RECENT DEVELOPMENTS REGARDING DATA PROTECTION OFFICER
The data protection officer regulated within the scope of the General Data Protection Regulation ("GDPR") that came into force within the European Union is not directly included in the Personal Data Protection Law No. 6698. On the other hand, pursuant to the By-Law On Data Controllers Registry (“VERBIS By-Law”) published on 30 December 2017, it is envisaged that data controllers shall appoint a data controller representative and/or contact person in certain circumstances.

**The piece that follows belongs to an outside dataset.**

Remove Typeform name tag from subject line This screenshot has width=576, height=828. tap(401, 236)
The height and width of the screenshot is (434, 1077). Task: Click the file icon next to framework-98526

Communiqué on the Procedures and Principles Regarding the Personnel Certification Mechanism (“Communiqué”) issued by the Personal Data Protection Authority (“Authority”), was published in the Official Gazette numbered 31681 dated 6 December 2021, in order to eliminate conflicts experienced in this regard and to appoint the person responsible for the compliance of data controllers with the personal data protection legislation. You can access the full text from https://www.resmigazete.gov.tr/eskiler/2021/12/20211206-4.htm.
Contrary to the GDPR, detailed regulations regarding data protection officer are not included in the Communiqué. In this regard, the Communiqué does not impose any obligation on data controllers regarding the appointment of a data protection officer, and no regulation is made regarding the duties of the data protection officer. However, it has been stated that employing a data protection officer within the data controller and/or data processor will not remove the responsibility of the data controller and the data processor arising from the law on the protection of personal data.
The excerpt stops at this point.